Votre tâche
Réécrivez l'extrait sur les études à Gaza en commençant par "Ce déplacement m’a" et en continuant jusqu'à "l’auto-apprentissage et l’enseignement.". Remplacez "courriel" par "e-mail".

Extrait du document
------------------------

Mais l’espoir arrive parfois comme un visiteur surprise, au moment où l’on s’y attend le moins. En mars, la nouvelle s’est répandue d’un projet visant à permettre aux étudiants de Gaza de s’inscrire dans les universités de Cisjordanie et d’assister aux cours à distance. Ce fut un tel soulagement. J’avais l’impression de ne plus gâcher ma vie. Je me suis inscrite au programme et j’ai attendu des nouvelles de l’une des universités.
Lorsque l’université de Birzeit (BZU) m’a contactée, j’ai eu l’impression que la chance me souriait enfin. Je me suis inscrite au nombre maximum de cours autorisés et j’ai attendu avec joie de pouvoir reprendre mes études. Mais ma joie a été de courte durée. Cinq jours seulement après le début du semestre, le 7 mai, ma famille et moi avons de nouveau dû fuir l’armée israélienne qui avançait. Rafah étant attaquée, nous avons dû retourner à Khan Younis.
L’assaut de l’armée israélienne sur Khan Younis l’a laissée à l’état de ville fantôme. Il n’y avait plus rien. Les bâtiments et les infrastructures ont été complètement détruits. Ce n’était pas une ville vivable, mais nous n’avions pas le choix. Plus d’un million de personnes ont été évacuées avec nous de Rafah et des camps de déplacés, et d’autres zones comme Deir el-Balah étaient au bord du gouffre.
Ce déplacement m’a empêché de terminer mes études à la BZU. Si la vie dans une tente dans les rues de Rafah était difficile, l’internet y fonctionnait la plupart du temps. À Khan Younis, il n’y avait pas d’internet du tout. Le point le plus proche où je pouvais me connecter se trouvait à al-Mawasi, à sept kilomètres (quatre miles) de là.
C’est le cœur lourd que j’ai dû parcourir cette distance pour envoyer un courriel à la BZU afin de l’informer que je mettais fin à mon inscription.
En juin, j’ai appris que mon université d’origine, l’IUG, avait élaboré un plan visant à permettre aux étudiants de terminer leurs études à distance en combinant l’auto-apprentissage et l’enseignement.

------------------------

Données fournies

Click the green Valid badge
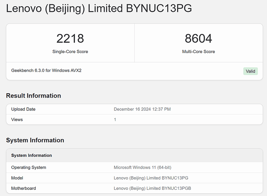Screen dimensions: 267x196 click(x=250, y=71)
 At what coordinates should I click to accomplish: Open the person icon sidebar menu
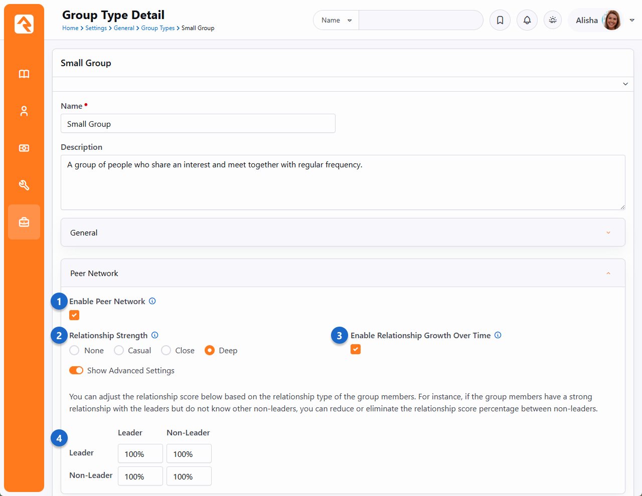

------------------------

Résultat attendu
Ce déplacement m’a empêché de terminer mes études à la BZU. Si la vie dans une tente dans les rues de Rafah était difficile, l’internet y fonctionnait la plupart du temps. À Khan Younis, il n’y avait pas d’internet du tout. Le point le plus proche où je pouvais me connecter se trouvait à al-Mawasi, à sept kilomètres (quatre miles) de là.
C’est le cœur lourd que j’ai dû parcourir cette distance pour envoyer un e-mail à la BZU afin de l’informer que je mettais fin à mon inscription.
En juin, j’ai appris que mon université d’origine, l’IUG, avait élaboré un plan visant à permettre aux étudiants de terminer leurs études à distance en combinant l’auto-apprentissage et l’enseignement.